ACOUSTIQUE ET SALLES DE CONCERT

Les problèmes sonores liés à l’acoustique ne datent pas d’aujourd’hui. On ne peut en douter en observant l’architecture arrondie des amphithéâtres grecs. Les travaux qui ont été conduits depuis l’Antiquité sur les phénomènes acoustiques nous ont apporté des connaissances approfondies sur notre façon de percevoir les sons. Nous n’avons eu de cesse d’optimiser les conditions dans lesquelles ils devaient être perçus. L’acoustique architecturale a contribué largement à cette prise de conscience.


QUAND LES ONDES RENCONTRENT DES OBSTACLES…

Face à une vaste étendue toute plate comme une plaine, le son se perd à l’horizon. Seuls des obstacles peuvent modifier le comportement des ondes. Ainsi, quand une onde butte contre un mur, elle nous est renvoyée. C’est la nature du terrain, des matériaux, la forme et la taille des obstacles qui déterminent l’amplitude des réflexions ;l’onde incidente étant celle qui arrive et l’onde réfléchie, celle qui repart.

Le son que nous percevons lors d’un concert serait ‘mat’, terne, sans relief si les réflexions n’existaient pas. Elles sont donc utiles, mais sous certaines conditions, car un excès de réflexions nuirait à la qualité du rendu sonore.

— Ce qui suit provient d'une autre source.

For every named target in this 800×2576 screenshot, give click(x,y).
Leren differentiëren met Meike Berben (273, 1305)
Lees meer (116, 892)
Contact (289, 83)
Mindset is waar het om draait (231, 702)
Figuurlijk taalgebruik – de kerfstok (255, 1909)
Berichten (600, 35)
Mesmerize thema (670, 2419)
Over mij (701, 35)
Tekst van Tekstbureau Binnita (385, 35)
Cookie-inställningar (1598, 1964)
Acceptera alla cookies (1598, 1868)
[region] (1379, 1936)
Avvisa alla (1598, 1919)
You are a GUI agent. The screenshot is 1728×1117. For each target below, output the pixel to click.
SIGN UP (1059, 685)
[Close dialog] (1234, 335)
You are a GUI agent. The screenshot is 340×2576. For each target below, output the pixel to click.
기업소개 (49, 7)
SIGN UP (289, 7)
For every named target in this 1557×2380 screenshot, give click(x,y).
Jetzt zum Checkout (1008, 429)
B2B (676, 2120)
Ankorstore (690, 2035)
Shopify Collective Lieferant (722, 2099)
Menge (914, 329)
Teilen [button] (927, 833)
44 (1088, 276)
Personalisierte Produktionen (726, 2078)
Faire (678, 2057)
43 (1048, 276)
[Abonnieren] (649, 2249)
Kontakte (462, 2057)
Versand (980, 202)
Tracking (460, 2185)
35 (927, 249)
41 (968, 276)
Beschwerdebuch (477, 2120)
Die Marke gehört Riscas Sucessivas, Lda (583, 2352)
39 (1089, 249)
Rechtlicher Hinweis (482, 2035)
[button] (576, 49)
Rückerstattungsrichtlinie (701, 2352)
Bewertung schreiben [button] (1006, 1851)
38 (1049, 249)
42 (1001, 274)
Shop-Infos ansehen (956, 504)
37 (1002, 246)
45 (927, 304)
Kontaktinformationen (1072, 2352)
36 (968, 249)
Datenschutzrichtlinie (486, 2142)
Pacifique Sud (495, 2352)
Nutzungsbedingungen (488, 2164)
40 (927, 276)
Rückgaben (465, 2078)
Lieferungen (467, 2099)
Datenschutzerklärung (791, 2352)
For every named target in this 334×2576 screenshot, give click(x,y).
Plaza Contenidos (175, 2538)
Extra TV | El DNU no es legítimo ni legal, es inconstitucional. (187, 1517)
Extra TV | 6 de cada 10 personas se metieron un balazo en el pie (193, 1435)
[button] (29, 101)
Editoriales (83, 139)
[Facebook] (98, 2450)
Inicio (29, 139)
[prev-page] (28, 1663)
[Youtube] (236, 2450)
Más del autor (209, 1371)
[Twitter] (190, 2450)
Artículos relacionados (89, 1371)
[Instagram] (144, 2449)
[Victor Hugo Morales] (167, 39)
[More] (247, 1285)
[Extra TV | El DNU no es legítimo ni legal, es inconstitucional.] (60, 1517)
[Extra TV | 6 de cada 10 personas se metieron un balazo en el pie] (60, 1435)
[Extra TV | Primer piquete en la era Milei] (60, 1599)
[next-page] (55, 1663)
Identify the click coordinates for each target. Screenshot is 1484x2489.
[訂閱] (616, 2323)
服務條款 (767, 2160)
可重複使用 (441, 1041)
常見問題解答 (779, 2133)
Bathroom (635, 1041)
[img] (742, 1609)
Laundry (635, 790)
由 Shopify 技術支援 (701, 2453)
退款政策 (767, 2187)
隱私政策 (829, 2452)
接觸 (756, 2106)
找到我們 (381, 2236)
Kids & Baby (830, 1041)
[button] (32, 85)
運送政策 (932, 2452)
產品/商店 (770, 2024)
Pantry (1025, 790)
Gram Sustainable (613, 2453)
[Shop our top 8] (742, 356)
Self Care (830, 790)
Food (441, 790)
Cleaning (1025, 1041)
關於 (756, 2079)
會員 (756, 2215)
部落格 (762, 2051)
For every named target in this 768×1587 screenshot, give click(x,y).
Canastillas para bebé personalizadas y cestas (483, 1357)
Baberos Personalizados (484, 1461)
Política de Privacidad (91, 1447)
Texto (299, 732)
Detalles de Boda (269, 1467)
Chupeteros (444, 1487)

Dans un premier temps, le son reçu par nos oreilles est l’onde directe. Elle correspond au trajet le plus court. À ce son vont se rajouter d’autres ondes par vagues successives jusqu’à l’extinction complète du son. Tout ceci se passe à une si grande vitesse que nos pauvres oreilles ont bien du mal à faire le tri. Ces vagues de réflexions produisent un phénomène bien connu, la réverbération.


LA RÉVERBÉRATION DE LA SALLE

Elle peut durer que quelques dizaines de millisecondes, toutefois, elle ne s’arrête jamais brusquement, mais disparaît progressivement suivant une pente plus ou moins abrupte. Heureusement d’ailleurs, car la musique que nous entendrions deviendrait alors désagréable et fatigante !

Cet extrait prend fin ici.